## [ASSIGNED TASK]
Look for the word "page". Copy every line of the listing where it occurs.

## [SUPPLIED RECORDS]

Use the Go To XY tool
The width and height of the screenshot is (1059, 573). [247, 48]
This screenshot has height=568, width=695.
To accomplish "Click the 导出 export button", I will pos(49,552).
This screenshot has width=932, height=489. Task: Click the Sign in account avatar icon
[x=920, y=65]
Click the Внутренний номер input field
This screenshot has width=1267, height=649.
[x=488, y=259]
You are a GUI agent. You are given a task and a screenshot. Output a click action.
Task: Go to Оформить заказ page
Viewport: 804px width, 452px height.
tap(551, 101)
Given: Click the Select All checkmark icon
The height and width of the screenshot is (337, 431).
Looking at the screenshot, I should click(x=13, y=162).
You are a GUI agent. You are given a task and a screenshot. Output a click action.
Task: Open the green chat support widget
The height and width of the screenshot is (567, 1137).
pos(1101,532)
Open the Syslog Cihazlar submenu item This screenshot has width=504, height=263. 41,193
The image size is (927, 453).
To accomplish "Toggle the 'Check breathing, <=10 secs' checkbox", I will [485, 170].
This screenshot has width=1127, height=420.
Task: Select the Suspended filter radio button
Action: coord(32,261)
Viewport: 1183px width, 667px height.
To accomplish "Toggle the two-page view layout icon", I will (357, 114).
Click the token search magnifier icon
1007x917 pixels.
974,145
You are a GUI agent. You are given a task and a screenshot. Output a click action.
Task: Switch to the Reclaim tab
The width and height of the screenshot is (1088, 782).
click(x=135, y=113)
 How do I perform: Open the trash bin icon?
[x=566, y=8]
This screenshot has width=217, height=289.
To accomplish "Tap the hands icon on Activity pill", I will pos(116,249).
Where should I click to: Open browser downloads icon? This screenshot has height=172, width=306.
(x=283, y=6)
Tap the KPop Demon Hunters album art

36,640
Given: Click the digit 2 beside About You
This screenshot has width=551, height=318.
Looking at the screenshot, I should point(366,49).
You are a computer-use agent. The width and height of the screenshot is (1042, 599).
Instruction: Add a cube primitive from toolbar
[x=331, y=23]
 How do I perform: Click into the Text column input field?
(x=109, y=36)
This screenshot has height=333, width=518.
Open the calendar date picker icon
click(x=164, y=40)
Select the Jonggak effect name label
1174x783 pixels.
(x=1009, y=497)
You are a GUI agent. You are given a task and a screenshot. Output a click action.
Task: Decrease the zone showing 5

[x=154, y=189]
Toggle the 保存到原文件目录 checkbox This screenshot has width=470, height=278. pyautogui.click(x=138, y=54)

## [TASK RESULT]
Task: Go to Оформить заказ page
To accomplish "Toggle the two-page view layout icon", I will (357, 114).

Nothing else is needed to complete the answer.